Prosecutors placed a travel ban on a former head of the National Security Council to investigate the alleged manipulation of official documents related to the sinking of a passenger ship three years ago, it confirmed on Friday.
The Seoul Central District Prosecutor’s Office banned Kim Jang-soo, a former defense minister and ambassador to China, from leaving the country over suspicions that he played a part in altering the presidential office‘s daily log concerning the Sewol ferry sinking that left 304 killed or missing, on April 16, 2014.
Kim Jang-soo (Yonhap)
The 68-year-old was the person who reported the disaster to the then state leader Park Geun-hye over the phone and in writing, as the NSC chief at the time of the incident.
According to the evidence revealed by the presidential office Cheong Wa Dae earlier this month, Kim is thought to have manipulated the daily record and pushed the time of his reporting to a later time, from 9:30 a.m. to 10 a.m. Current Presidential Chief of Staff Im Jong-seok said that Kim’s fabrication appears to be an attempt to reduce the time between the first report and Park’s first order, which is said to have been made at around 10:15 a.m.
Kim, who took the post in March 2013, was replaced in May the next year, after he came under fire over his statement that NSC is not the control tower of disasters.

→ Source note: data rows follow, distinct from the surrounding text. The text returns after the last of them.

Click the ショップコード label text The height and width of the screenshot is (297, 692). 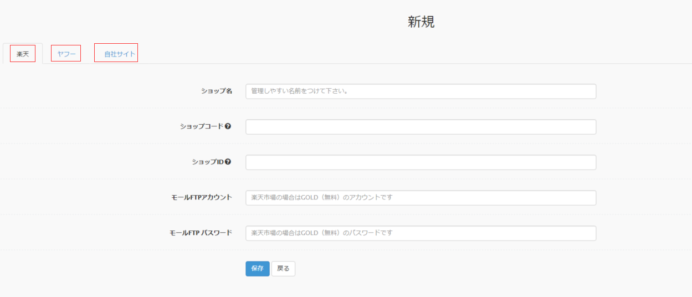pos(201,126)
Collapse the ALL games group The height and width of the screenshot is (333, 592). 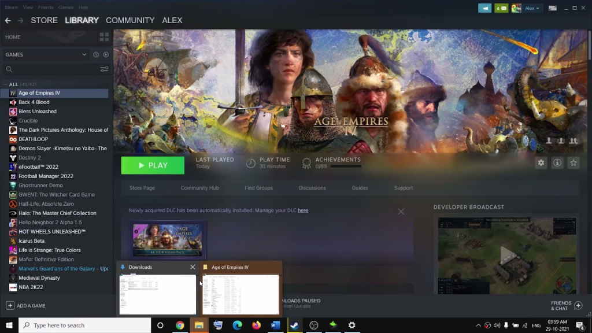coord(5,84)
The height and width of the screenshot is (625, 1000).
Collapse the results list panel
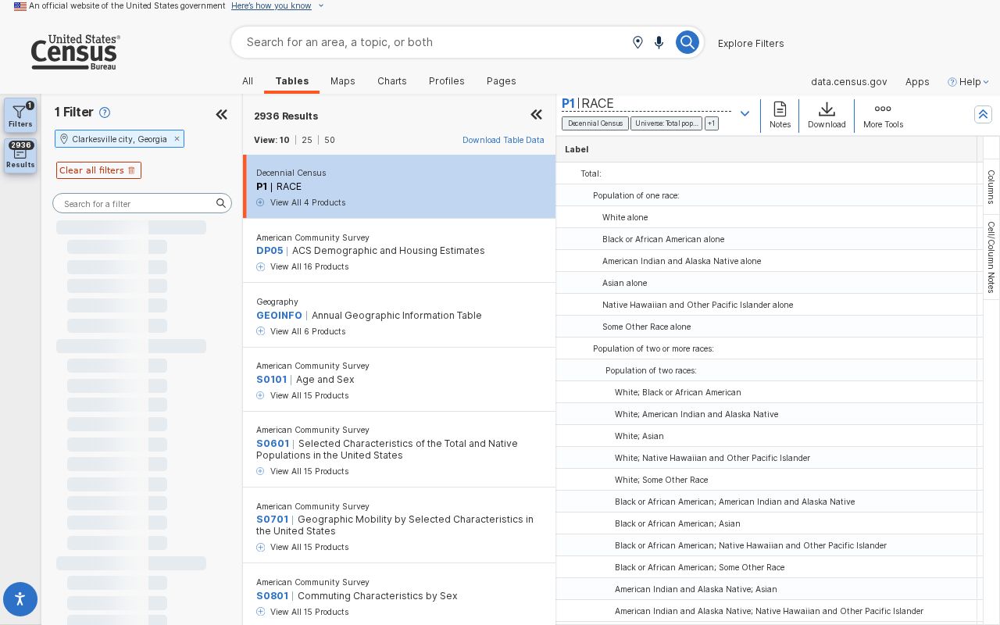coord(537,115)
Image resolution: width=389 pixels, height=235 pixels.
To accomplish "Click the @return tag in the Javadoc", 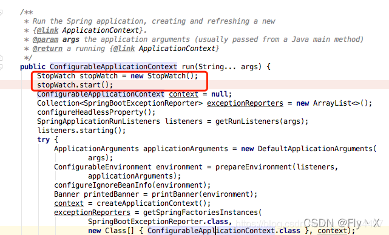I will (47, 49).
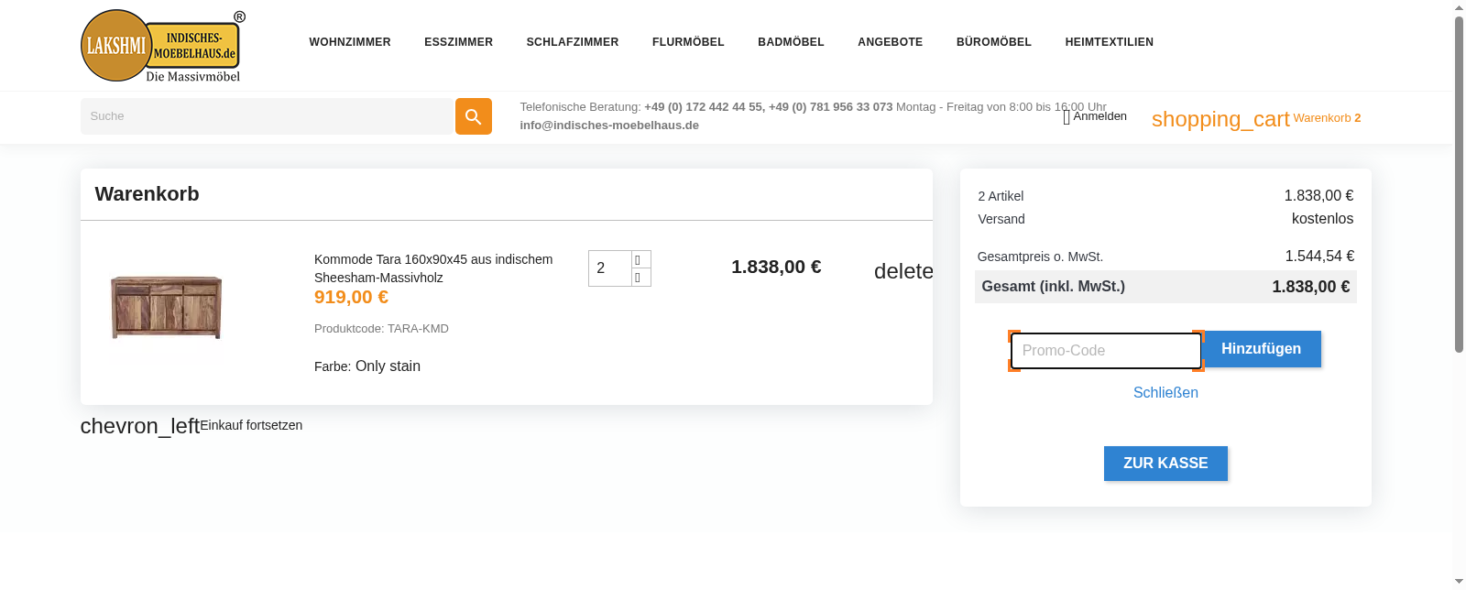The image size is (1466, 590).
Task: Open the Wohnzimmer menu
Action: point(350,42)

Former defense minister Kim Kwan-jin who succeeded the NSC is also suspected of ordering for the government’s crisis response manual to be changed without following the needed legal procedures. The presidential directive was changed in July of that year so that the duty of controlling disaster situations falls under the Ministry of the Interior and Safety, not the NSC.

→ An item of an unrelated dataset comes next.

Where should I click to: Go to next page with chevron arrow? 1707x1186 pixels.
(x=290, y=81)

The presidential office had requested a probe into the two former NSC chiefs.
The question of where the former President Park was at the time of the sinking remains, as she was absent from duty during the seven hours from when the sinking was first reported, until she appeared at the government task force at around 5:30 p.m.
Park is currently behind bars, standing trial over a massive corruption scandal that led to her ouster in March.